Le président des États-Unis d’Amérique, Donald J. Trump, a présidé ce jeudi 22 janvier 2026 à Davos (Suisse) la cérémonie officielle de signature de la Charte constitutive du Conseil de la Paix, marquant le lancement formel de cette nouvelle initiative internationale portée par Washington.
Cette initiative américaine vise à renforcer les efforts de paix au Moyen-Orient et à introduire une nouvelle approche multilatérale dans la prévention et la résolution des conflits à l’échelle mondiale.
Le Maroc et le Bahreïn ont été les deux premiers pays à signer la Charte, suite à quoi le Président Trump a annoncé que la Charte est officiellement entrée en vigueur, marquant la création officielle du Conseil de paix.
La cérémonie, organisée en marge du Forum économique mondial de Davos, a réuni une vingtaine de chefs d’État et de gouvernement ainsi que plusieurs ministres des Affaires étrangères de pays signataires.
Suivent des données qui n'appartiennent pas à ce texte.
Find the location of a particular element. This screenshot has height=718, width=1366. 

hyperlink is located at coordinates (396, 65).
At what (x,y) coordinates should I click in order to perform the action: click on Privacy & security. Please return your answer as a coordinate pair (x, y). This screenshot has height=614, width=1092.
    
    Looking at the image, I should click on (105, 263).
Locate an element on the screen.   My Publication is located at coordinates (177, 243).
Parmi les États représentés figurent notamment la Turquie, l’Arabie saoudite, l’Égypte, le Qatar, la Jordanie, l’Indonésie, l’Argentine, le Vietnam, le Pakistan, le Kazakhstan, l’Ouzbékistan, la Hongrie, le Kosovo et le Bélarus.
Le Conseil de la Paix est conçu comme une plateforme restreinte de dirigeants internationaux, sélectionnés pour leur engagement en faveur de la stabilité mondiale et de la coopération internationale. Selon l’administration américaine, cette structure permettra une coordination plus directe et plus efficace des initiatives de paix, en dehors des cadres diplomatiques traditionnels.
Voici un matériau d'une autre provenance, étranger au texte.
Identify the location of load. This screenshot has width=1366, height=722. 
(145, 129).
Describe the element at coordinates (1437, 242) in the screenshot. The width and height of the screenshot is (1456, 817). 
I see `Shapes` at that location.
Lors de la cérémonie, le président Trump et plusieurs membres de son administration, dont Jared Kushner, ont détaillé leur vision stratégique pour l’avenir de Gaza, incluant des projets d’infrastructures majeurs tels qu’un aéroport, des centres de données, des logements pour les travailleurs et des installations touristiques le long du littoral de l’enclave.
Un responsable palestinien récemment nommé au sein du Comité national pour l’administration de Gaza, le Dr Ali Sha’ath, a également annoncé la réouverture du point de passage de Rafah, principal corridor d’entrée et de sortie entre Gaza et l’Égypte.
De son côté, le secrétaire d’État américain, Marco Rubio, a indiqué que d’autres pays devraient rejoindre prochainement la Charte, certains étant encore engagés dans des procédures internes ou soumis à des contraintes constitutionnelles.
À ce stade, les pays ayant accepté de siéger au sein du Conseil de la Paix incluent notamment l’Argentine, le Bélarus, le Vietnam, le Pakistan, le Kazakhstan, l’Ouzbékistan, le Kosovo, la Hongrie, l’Égypte, la Turquie, le Qatar, la Jordanie, l’Indonésie et l’Arabie saoudite, aux côtés des États-Unis.